The basic paradigm for evolutionary modelling is:

  1. construct the codon substitution model

  2. constructing likelihood function

  3. modify likelihood function (setting rules)

  4. providing the alignment(s)

  5. optimisation

  6. get results out

Note

In the following, a result followed by ‘…’ just means the output has been truncated for the sake of a succinct presentation.

Constructing the codon substitution model#

For the time-reversible category, Cogent3 implements 4 basic rate matrices: i) NF models, these are nucleotide frequency weighted rate matrices and were initially described by Muse and Gaut (1994); ii) a variant of (i) where position specific nucleotide frequencies are used; iii) TF models, these are tuple (codon in this case) frequency weighted rate matrices and were initially described by Goldman and Yang (1994); iv) CNF, these use the conditional nucleotide frequency and have developed by Yap, Lindsay, Easteal and Huttley. These different models can be created using provided convenience functions which will be the case here, or specified by directly calling the TimeReversibleCodon substitution model class and setting the argument mprob_model equal to:

  • NF, mprob_model='monomer'

  • NF with position specific nucleotide frequencies, mprob_model='monomers'

  • TF, mprob_model=None

  • CNF, mprob_model='conditional'

In the following I will construct GTR variants of i and iv and a HKY variant of iii.

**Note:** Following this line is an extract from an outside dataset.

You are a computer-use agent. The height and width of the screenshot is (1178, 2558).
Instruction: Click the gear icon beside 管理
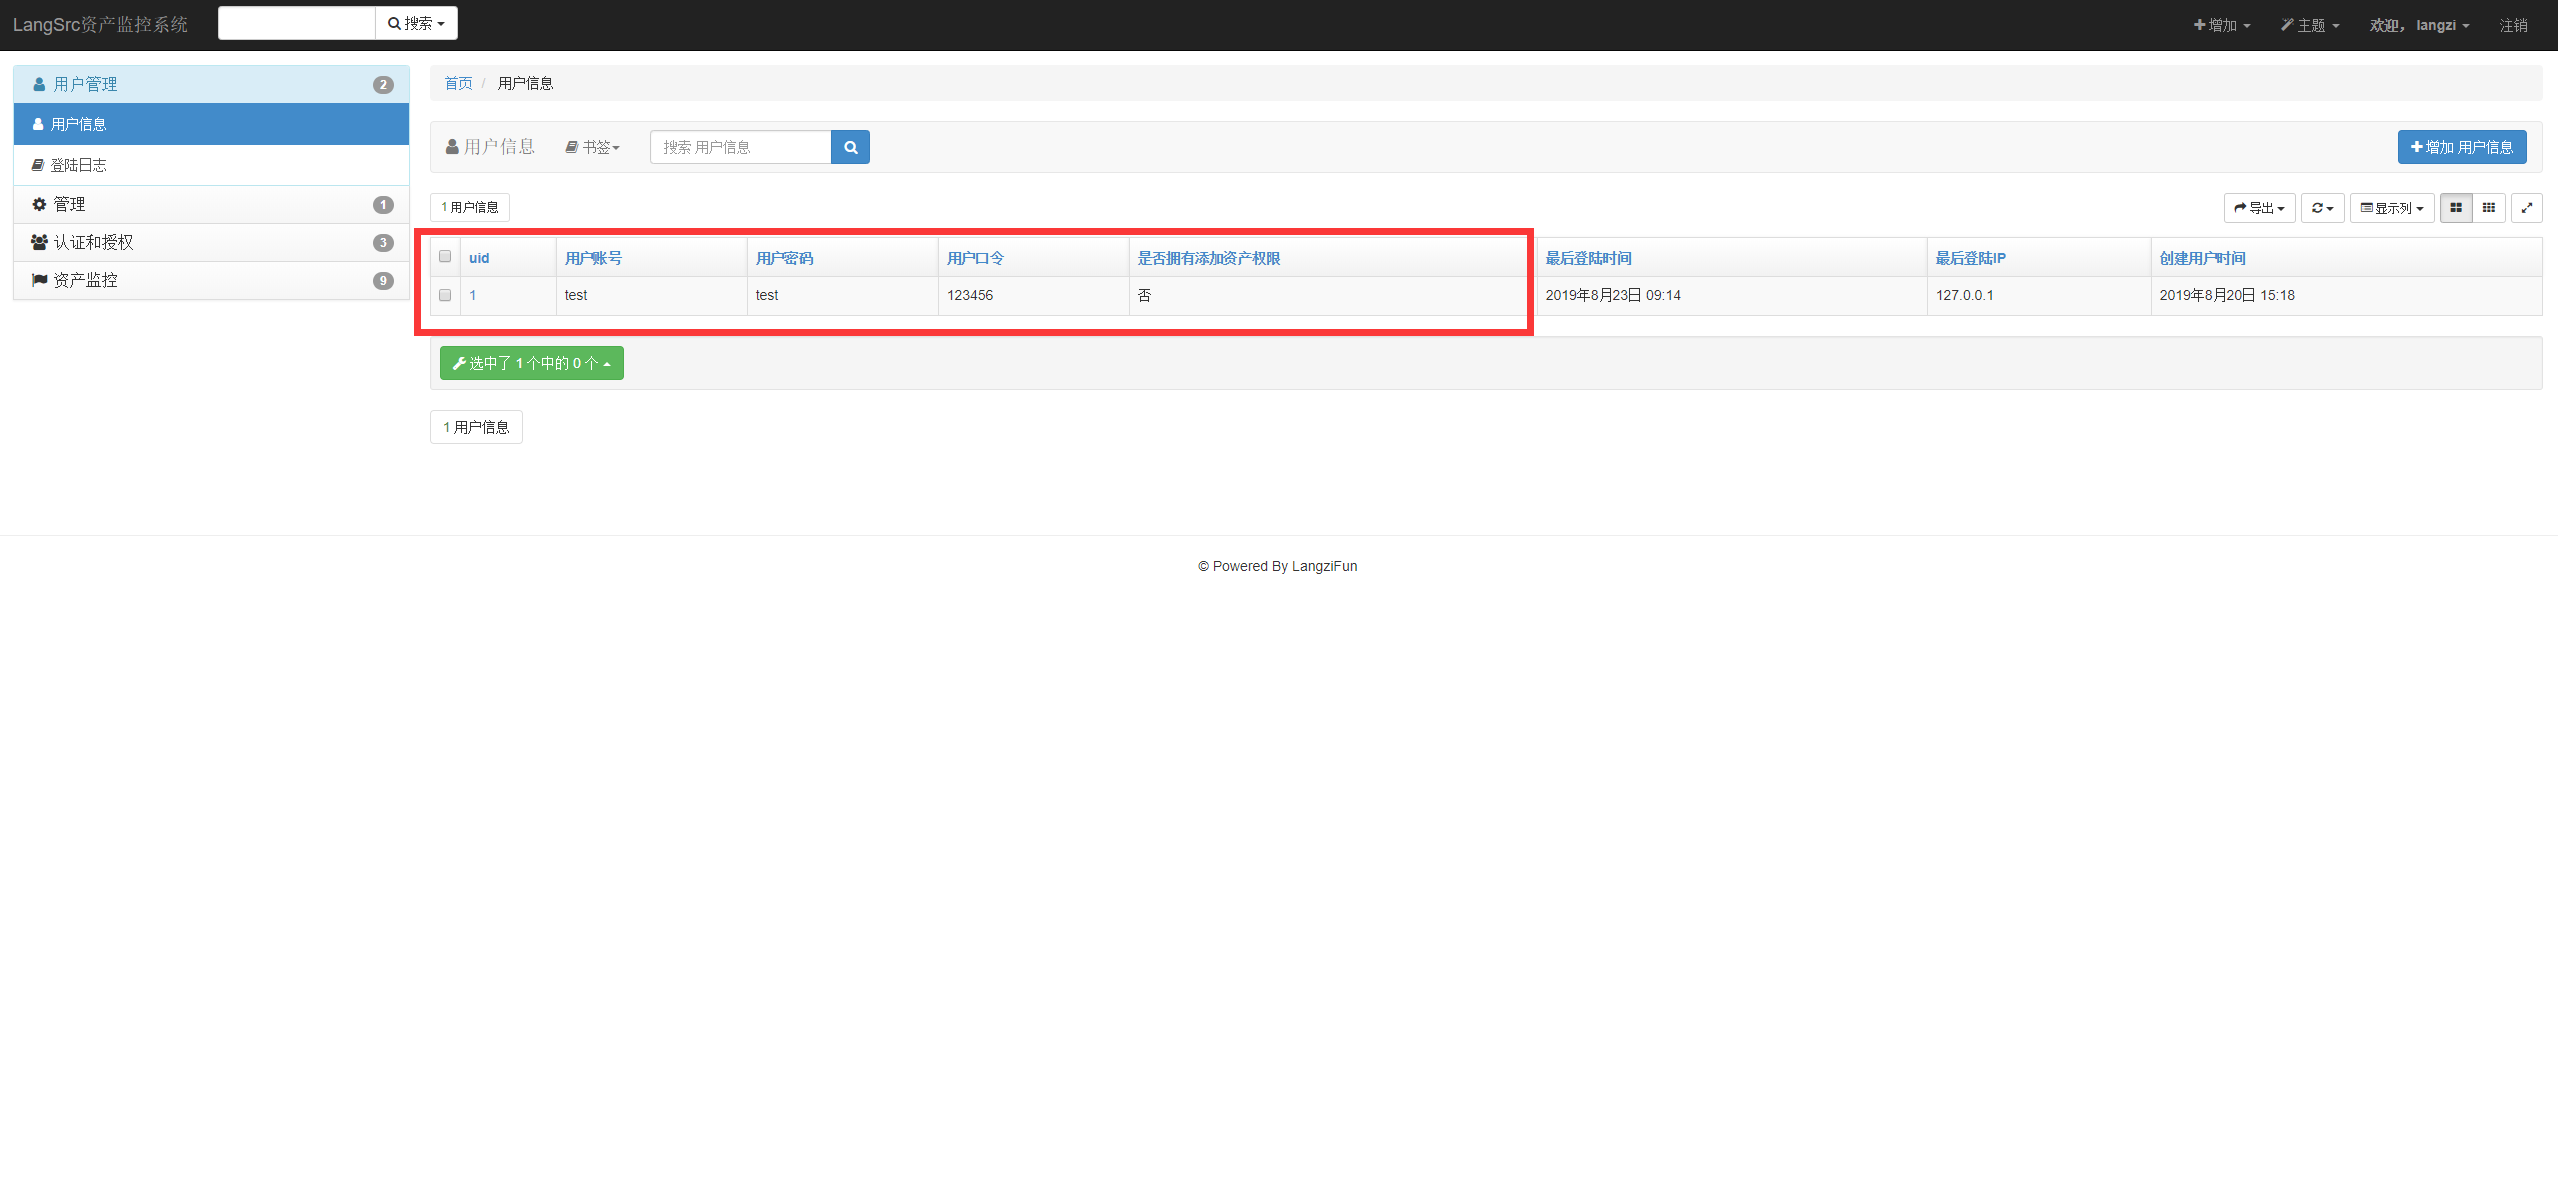coord(39,204)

We import these explicitly from the cogent3.evolve.models module.

from cogent3.evolve.models import get_model

These are functions and calling them returns the indicated substitution model with default behaviour of recoding gap characters into N’s.

tf = get_model("GY94")
nf = get_model("MG94GTR")
cnf = get_model("CNFGTR")

In the following demonstration I will use only the CNF form (cnf).

For our example we load a sample alignment and tree as per usual. To reduce the computational overhead for this example we will limit the number of sampled taxa.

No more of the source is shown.